- [Selected text]:
+++++

Appeal from the June 10, 2024, judgment of the United States District Court for
the District of Connecticut (Oliver, J.).
UPON DUE CONSIDERATION, the judgment of the District Court is
AFFIRMED.
Plaintiff-Appellant Robert N. Blanford appeals from the District Court’s judgment
affirming the Commissioner of Social Security’s (“Commissioner”) denial of his
application for Supplemental Security Income (“SSI”) benefits under Title XVI of the
Social Security Act, 42 U.S.C. §§401 et seq. We assume the parties’ familiarity with the
facts, the procedural history, and the issues on appeal, to which we refer only as
necessary to explain our decision.
“On an appeal from the denial of disability benefits, we focus on the
administrative ruling rather than the district court’s opinion.” Rubin v. O’Malley, 116
F.4th 145, 154 (2d Cir. 2024) (citation and quotation marks omitted). “[W]e review the
administrative record de novo to determine whether there is substantial evidence
supporting the Commissioner’s decision and whether the Commissioner applied the
correct legal standard.” Zabala v. Astrue, 595 F.3d 402, 408 (2d Cir. 2010) (citation and
2 quotation marks omitted). Substantial evidence is “more than a mere scintilla,” and
requires “such relevant evidence as a reasonable mind might accept as adequate to
support a conclusion.” Selian v. Astrue, 708 F.3d 409, 417 (2d Cir. 2013) (per curiam)

+++++

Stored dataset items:
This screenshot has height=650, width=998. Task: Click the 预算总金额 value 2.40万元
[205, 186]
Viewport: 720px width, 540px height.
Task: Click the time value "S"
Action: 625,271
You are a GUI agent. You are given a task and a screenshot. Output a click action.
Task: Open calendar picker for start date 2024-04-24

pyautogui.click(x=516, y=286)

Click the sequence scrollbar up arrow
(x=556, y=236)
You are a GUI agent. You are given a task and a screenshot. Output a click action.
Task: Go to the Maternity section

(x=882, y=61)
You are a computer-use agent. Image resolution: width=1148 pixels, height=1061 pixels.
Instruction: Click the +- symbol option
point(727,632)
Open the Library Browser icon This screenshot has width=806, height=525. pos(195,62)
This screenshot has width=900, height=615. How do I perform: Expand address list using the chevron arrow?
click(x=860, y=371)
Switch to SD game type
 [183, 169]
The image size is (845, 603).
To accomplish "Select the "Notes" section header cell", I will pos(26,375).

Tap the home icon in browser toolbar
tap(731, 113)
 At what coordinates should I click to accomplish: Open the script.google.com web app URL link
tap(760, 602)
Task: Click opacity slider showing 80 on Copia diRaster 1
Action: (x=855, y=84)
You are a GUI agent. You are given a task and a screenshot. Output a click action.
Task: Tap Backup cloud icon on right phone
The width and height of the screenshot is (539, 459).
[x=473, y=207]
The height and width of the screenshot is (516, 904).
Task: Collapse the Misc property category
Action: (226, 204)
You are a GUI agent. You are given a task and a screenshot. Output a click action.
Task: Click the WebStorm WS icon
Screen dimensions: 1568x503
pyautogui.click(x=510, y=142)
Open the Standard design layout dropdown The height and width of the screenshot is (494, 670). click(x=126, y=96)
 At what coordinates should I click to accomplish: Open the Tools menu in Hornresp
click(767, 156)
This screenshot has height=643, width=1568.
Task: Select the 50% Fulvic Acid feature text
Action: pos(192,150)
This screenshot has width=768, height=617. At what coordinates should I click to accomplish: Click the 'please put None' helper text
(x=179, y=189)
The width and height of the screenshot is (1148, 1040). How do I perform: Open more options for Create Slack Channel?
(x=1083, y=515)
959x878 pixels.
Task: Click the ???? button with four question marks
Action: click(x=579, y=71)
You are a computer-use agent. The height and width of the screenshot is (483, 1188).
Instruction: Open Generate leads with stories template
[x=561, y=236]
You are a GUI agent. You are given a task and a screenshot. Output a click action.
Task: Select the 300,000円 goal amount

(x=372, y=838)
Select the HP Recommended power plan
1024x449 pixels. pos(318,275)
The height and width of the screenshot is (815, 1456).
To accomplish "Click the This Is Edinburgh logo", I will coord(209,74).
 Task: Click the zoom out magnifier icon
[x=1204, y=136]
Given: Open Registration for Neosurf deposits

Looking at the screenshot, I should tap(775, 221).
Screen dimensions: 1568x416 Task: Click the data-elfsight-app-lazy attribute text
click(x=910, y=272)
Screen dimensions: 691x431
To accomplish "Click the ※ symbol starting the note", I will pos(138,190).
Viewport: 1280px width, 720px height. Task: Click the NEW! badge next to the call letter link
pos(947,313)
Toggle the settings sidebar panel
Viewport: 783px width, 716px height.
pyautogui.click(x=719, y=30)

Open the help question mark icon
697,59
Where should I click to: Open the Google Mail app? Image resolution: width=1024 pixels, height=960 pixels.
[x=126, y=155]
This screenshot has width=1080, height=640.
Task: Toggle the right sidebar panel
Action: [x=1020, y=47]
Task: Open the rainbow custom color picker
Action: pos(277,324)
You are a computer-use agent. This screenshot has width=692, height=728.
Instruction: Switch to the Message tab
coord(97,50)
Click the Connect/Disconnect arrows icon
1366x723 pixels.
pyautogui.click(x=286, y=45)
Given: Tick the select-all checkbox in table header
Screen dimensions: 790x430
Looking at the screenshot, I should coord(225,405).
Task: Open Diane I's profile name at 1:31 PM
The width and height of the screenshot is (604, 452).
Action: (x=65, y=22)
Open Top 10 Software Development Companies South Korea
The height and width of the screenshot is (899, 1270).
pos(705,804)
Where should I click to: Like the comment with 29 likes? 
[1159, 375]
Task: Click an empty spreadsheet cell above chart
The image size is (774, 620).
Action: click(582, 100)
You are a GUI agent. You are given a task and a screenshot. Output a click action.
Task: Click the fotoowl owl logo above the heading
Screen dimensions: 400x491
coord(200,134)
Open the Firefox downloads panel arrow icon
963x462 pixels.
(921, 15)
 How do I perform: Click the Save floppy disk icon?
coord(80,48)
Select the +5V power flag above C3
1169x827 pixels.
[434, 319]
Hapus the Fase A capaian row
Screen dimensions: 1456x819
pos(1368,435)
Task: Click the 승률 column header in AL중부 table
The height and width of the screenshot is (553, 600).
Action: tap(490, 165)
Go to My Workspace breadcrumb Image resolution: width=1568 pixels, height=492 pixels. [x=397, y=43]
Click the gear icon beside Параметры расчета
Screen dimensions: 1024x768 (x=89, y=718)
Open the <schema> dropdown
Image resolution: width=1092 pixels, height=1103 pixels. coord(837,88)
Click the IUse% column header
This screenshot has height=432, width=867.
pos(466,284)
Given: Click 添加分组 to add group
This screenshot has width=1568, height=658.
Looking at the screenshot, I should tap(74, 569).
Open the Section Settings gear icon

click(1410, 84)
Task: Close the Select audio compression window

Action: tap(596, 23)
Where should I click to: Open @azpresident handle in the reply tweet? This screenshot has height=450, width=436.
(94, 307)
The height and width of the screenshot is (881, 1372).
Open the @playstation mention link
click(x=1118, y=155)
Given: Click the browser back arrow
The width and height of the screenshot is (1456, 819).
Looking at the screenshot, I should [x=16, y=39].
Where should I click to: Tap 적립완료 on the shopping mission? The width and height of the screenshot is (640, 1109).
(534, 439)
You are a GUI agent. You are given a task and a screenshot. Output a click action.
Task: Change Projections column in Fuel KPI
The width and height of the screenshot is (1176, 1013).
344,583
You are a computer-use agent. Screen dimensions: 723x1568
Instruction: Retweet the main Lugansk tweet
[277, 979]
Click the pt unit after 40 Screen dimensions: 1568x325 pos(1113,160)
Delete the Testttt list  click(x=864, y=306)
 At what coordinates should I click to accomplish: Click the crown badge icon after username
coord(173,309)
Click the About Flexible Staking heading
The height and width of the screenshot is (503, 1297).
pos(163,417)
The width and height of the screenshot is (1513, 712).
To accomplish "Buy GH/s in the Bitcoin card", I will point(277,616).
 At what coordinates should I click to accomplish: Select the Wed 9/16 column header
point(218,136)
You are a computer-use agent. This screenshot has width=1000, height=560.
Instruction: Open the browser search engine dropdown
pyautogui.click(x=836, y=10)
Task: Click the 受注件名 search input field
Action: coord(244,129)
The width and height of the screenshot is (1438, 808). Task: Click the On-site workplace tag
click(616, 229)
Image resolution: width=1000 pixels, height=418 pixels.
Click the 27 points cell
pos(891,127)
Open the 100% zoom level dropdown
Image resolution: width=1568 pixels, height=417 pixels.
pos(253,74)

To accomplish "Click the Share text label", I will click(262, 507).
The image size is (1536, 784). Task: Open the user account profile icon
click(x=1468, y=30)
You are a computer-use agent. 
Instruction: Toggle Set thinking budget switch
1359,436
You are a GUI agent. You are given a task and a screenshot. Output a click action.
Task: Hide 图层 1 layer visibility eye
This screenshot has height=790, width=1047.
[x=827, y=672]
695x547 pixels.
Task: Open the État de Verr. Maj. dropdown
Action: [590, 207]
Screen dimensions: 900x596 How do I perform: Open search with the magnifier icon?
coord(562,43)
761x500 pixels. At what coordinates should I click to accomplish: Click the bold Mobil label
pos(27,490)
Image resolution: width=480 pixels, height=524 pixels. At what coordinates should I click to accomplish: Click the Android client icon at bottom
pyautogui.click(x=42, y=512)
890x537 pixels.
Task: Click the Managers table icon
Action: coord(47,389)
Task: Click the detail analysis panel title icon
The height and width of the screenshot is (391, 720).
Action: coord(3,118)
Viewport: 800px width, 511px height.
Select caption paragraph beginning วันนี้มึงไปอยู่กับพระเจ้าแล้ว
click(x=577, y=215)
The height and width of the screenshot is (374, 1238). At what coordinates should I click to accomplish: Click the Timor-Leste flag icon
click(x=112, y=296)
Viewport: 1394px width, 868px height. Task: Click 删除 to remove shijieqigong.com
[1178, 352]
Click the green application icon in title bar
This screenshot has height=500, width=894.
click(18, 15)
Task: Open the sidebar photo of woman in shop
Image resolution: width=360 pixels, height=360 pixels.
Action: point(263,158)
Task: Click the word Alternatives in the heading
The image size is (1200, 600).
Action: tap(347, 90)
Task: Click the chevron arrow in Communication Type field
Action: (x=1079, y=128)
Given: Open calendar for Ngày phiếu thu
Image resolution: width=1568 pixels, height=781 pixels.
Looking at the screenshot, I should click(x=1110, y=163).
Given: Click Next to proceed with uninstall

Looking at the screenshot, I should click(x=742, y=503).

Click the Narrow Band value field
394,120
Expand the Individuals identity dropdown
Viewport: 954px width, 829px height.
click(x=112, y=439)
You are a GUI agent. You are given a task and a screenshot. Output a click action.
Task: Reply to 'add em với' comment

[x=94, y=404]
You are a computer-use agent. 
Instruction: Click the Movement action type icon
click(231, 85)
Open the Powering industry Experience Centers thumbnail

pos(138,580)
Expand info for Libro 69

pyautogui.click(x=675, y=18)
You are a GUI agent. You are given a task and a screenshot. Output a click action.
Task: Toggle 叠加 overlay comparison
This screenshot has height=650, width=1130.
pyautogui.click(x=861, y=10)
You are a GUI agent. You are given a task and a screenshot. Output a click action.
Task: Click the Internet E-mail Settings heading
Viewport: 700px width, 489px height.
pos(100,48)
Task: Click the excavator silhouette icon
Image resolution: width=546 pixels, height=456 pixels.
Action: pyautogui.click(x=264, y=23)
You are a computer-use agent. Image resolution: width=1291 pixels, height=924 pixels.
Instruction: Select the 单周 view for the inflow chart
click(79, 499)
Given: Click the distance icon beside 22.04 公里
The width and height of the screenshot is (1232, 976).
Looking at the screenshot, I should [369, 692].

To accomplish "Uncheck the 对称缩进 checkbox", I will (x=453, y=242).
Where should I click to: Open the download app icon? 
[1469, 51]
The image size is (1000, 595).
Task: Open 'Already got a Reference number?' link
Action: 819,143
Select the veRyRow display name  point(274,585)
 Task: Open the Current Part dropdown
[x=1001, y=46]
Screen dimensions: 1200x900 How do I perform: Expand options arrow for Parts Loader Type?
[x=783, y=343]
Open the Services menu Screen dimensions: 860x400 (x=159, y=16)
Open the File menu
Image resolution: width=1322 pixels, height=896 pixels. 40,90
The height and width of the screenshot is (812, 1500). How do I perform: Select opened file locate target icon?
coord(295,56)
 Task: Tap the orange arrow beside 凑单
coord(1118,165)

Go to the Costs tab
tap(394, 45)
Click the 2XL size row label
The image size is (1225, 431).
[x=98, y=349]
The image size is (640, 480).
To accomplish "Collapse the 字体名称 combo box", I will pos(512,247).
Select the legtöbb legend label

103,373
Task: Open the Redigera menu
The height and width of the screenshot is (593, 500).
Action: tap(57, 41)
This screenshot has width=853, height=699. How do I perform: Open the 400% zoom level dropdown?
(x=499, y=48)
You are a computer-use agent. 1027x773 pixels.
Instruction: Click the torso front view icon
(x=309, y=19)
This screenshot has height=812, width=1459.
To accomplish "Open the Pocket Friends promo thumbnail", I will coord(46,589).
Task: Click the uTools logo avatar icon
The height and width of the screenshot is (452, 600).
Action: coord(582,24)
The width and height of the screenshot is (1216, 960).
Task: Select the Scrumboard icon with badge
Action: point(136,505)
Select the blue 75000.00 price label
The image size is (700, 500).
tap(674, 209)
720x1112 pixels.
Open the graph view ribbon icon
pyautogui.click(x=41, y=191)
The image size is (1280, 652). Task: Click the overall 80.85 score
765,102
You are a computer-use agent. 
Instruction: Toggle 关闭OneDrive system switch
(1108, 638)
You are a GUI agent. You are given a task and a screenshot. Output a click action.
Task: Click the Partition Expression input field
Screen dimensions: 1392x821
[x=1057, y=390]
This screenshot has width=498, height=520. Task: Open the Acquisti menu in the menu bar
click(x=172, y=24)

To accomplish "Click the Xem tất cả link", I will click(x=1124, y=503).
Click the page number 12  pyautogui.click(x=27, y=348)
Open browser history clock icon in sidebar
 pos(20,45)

+++++

- [Problem]:
Rewrite everything in the court order from "UPON DUE CONSIDERATION, the" down to "explain our decision.", putting "Claimant-Appellant" wherever "Plaintiff-Appellant" appears.

- [Answer to the exercise]:
UPON DUE CONSIDERATION, the judgment of the District Court is
AFFIRMED.
Claimant-Appellant Robert N. Blanford appeals from the District Court’s judgment
affirming the Commissioner of Social Security’s (“Commissioner”) denial of his
application for Supplemental Security Income (“SSI”) benefits under Title XVI of the
Social Security Act, 42 U.S.C. §§401 et seq. We assume the parties’ familiarity with the
facts, the procedural history, and the issues on appeal, to which we refer only as
necessary to explain our decision.